La data da cerchiare è l’11 febbraio, dopo la nostra concezione del mondo potrebbe non essere più la stessa. Così promettono le indiscrezioni sull’imminente annuncio della prima rilevazione diretta d’onde gravitazionali, indiscrezioni che s’accavallano, in rete e sulle riviste più prestigiose, Science in testa. Fibrillazione comprensibile: è esattamente da un secolo, da quando Einstein formulò la sua teoria della relatività generale, che scienziati di tutto il mondo sognano di catturare queste impalpabili increspature nel tessuto dello spazio-tempo.
In realtà di onde gravitazionali ce ne sono in continuazione: ogni volta che una massa accelera o decelera, se ne produce una. Il problema è che sono increspature infinitesimali, del tutto impercettibili. Questo perché la gravità è una forza incredibilmente debole. Dunque per cogliere un’onda gravitazionale servono due condizioni.
La prima è che sia un’onda altissima, e dunque che le masse coinvolte siano enormi: un pianeta non basta, e forse nemmeno una normale stella. Occorrono pesi massimi e scenari apocalittici, come per esempio una coppia di stelle di neutroni in orbita vorticosa l’una attorno all’altra, o ancora meglio due buchi neri che si fondono l’uno nell’altro. Fenomeni estremi e relativamente rari, dunque, che i nostri radiotelescopi e telescopi, da terra e dallo spazio, studiano incessantemente.

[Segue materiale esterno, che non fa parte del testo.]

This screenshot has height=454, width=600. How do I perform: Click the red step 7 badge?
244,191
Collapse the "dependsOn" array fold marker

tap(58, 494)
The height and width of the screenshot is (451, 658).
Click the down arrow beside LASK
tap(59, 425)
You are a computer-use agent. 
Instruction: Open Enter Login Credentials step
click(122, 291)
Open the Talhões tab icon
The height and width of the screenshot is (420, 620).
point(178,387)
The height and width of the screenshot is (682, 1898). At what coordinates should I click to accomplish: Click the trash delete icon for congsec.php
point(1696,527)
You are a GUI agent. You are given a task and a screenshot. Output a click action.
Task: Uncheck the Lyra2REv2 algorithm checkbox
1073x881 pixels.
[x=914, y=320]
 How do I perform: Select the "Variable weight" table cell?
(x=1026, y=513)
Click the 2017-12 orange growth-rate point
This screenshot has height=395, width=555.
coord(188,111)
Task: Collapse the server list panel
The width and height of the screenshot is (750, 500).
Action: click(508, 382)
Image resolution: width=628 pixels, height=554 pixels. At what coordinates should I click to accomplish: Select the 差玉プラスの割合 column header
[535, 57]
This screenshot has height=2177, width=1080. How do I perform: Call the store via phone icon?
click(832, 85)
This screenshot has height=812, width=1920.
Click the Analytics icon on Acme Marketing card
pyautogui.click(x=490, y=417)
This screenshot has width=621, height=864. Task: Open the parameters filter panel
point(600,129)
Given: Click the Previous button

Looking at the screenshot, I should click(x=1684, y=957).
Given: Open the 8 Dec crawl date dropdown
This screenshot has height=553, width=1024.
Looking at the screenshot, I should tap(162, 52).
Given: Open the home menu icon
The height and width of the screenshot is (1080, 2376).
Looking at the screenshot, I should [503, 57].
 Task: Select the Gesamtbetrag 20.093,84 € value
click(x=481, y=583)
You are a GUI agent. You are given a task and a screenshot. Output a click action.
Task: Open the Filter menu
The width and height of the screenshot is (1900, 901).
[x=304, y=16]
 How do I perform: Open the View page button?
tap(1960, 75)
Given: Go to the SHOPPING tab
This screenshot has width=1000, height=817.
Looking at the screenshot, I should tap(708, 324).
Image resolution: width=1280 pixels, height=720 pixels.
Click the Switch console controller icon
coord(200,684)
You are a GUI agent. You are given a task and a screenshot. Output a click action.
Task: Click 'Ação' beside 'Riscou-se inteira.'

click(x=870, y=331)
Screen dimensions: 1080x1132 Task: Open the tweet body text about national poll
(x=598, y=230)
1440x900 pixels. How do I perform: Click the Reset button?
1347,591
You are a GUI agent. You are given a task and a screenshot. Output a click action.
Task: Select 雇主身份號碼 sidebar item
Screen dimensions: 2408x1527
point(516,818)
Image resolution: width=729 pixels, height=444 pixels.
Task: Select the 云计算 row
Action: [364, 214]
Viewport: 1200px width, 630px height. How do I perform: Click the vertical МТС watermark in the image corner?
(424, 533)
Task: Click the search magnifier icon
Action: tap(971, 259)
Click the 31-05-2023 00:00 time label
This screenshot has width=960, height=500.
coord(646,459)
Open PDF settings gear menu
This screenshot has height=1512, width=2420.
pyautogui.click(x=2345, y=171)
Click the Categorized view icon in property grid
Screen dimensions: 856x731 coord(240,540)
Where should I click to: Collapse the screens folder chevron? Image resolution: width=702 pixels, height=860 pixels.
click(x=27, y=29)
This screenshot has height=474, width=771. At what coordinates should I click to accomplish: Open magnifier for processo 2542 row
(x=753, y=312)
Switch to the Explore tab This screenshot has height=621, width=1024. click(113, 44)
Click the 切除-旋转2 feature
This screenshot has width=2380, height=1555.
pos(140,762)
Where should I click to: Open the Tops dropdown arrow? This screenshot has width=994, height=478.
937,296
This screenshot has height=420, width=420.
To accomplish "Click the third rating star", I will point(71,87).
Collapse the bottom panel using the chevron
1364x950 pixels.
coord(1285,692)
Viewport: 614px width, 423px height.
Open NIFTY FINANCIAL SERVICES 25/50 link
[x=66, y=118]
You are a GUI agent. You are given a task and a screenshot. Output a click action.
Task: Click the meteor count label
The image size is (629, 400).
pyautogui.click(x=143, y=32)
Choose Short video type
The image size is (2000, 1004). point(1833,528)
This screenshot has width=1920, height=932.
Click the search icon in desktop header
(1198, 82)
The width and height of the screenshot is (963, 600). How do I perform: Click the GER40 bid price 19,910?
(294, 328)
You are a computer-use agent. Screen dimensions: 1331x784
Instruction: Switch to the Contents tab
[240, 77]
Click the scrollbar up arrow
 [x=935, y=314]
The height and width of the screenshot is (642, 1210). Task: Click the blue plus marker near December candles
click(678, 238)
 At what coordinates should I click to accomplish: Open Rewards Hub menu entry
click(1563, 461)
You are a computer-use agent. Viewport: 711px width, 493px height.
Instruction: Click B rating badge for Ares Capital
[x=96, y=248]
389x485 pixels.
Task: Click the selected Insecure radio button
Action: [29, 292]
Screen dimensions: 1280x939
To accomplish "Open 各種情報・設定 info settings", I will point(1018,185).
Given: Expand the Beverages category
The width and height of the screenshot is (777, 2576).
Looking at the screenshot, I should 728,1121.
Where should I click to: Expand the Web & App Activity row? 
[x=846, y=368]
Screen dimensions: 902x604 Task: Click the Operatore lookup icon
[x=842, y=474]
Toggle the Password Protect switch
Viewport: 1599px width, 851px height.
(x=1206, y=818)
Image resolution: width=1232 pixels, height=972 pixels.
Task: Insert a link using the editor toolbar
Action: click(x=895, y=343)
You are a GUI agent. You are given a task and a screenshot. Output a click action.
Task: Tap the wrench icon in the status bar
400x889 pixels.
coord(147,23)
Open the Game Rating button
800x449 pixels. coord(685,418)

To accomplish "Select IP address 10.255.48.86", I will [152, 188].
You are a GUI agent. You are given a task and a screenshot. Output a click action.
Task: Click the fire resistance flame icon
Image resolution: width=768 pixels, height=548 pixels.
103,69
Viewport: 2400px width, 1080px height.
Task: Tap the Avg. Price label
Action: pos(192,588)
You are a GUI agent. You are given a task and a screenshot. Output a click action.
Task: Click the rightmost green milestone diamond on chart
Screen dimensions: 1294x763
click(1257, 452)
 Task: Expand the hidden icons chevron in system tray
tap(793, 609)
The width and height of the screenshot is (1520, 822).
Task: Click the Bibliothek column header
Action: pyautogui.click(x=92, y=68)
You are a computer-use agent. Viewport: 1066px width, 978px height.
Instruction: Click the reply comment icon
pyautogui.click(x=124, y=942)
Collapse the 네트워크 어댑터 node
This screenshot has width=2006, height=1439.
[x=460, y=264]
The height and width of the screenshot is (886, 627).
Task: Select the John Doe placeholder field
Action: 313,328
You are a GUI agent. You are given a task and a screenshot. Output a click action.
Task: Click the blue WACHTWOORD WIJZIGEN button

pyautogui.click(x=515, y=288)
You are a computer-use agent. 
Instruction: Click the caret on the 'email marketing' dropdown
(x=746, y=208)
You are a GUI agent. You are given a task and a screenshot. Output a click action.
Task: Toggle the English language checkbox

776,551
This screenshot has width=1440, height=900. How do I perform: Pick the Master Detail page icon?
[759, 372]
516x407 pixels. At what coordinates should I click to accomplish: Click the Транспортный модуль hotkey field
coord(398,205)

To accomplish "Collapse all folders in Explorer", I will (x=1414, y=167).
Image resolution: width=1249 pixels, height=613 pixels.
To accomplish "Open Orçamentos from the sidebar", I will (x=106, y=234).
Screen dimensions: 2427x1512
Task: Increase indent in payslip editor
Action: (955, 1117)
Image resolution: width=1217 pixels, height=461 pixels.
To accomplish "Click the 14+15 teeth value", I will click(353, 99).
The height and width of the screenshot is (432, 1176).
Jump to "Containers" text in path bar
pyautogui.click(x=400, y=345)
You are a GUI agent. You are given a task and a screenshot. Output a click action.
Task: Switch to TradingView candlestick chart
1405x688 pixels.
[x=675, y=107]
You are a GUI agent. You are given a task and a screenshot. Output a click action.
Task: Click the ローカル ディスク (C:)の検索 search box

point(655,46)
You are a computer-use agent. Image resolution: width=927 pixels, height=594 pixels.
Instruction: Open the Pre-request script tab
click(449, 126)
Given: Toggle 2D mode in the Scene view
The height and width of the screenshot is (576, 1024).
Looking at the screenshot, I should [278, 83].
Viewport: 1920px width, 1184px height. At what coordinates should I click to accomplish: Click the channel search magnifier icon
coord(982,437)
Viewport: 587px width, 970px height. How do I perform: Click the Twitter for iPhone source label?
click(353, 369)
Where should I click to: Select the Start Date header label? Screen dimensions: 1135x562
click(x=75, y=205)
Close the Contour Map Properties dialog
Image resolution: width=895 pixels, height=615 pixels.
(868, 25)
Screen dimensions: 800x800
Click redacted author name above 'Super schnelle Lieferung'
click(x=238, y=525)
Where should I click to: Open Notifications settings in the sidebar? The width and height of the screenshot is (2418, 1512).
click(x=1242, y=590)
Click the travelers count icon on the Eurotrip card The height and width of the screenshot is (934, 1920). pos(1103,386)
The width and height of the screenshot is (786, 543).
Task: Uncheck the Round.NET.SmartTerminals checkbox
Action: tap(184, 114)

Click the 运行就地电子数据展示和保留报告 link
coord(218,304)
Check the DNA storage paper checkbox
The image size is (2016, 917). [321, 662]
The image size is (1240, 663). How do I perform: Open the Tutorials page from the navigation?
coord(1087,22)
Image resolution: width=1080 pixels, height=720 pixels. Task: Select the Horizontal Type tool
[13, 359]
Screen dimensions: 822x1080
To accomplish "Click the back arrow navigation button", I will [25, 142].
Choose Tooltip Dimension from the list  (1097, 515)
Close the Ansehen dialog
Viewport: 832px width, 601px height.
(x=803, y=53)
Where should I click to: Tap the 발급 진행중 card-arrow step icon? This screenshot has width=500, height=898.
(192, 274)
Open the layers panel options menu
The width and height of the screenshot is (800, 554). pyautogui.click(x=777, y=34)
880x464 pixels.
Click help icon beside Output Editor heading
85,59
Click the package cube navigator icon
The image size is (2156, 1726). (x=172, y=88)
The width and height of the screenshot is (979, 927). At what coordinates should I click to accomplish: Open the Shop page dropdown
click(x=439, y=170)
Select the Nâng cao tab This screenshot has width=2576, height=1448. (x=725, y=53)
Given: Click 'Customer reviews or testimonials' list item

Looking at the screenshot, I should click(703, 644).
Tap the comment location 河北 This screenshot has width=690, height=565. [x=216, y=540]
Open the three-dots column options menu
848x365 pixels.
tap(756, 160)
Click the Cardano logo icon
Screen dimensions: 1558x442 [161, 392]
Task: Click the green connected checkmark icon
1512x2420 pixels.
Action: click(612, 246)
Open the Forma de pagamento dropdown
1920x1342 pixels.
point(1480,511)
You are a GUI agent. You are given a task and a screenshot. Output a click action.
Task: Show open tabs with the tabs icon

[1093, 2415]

La seconda condizione è disporre di strumenti straordinariamente sensibili. Parliamo di sensori in grado di rilevare una deformazione dello spazio pari a meno d’un millesimo del diametro d’un protone. Una sensibilità difficile anche solo da immaginare, eppure l’ingegno umano e la tecnologia laser interferometrica – a un secolo di distanza da Einstein – hanno fatto passi in avanti tali da rendere queste misure finalmente possibili. Strumenti come i chilometrici bracci ortogonali dei due rivelatori LIGO, negli Stati Uniti, e Virgo, gestito dal CNRS francese e dal nostro INFN nella campagna pisana. Bracci nei quali fasci di luce laser corrono nel vuoto più spinto, pronti a rilevare la benché minima variazione nella geometria dell’universo. Ed è proprio da questi sismografi dello spazio-tempo che, nella migliore delle ipotesi, potrebbe finalmente essere stato captato un sussulto gravitazionale. La risposta giovedì prossimo.